## Required work
Only the lines from the one that contains "Task: Click the Felt" through the last line of the records should appear, each printed exactly as it is.

## Provided entries

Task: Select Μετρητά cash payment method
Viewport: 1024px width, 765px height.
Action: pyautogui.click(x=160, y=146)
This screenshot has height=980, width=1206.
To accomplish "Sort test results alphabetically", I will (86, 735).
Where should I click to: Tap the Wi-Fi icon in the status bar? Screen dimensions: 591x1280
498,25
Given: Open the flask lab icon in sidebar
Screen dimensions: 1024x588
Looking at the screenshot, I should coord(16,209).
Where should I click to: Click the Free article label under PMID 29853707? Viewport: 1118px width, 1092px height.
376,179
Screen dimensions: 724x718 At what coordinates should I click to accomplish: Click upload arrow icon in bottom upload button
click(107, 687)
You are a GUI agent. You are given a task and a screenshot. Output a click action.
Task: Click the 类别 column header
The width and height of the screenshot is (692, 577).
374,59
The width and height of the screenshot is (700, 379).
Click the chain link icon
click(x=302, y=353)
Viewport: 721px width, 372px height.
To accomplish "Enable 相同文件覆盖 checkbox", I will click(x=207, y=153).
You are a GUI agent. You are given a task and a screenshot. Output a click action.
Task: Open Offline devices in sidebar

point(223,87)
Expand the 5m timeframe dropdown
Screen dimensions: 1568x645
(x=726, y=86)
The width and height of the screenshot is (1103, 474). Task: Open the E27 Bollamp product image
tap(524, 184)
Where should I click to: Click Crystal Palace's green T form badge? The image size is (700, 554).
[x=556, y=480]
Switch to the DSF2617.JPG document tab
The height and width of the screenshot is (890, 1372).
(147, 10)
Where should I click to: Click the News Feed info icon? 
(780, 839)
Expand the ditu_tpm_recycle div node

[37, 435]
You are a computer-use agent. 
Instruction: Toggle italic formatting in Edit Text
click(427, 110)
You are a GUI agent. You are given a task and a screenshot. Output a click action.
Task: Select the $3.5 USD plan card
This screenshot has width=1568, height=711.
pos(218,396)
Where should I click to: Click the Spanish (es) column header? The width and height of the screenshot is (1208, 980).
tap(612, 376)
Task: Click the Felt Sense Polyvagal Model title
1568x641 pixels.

## Written answer
Task: Click the Felt Sense Polyvagal Model title
1568x641 pixels.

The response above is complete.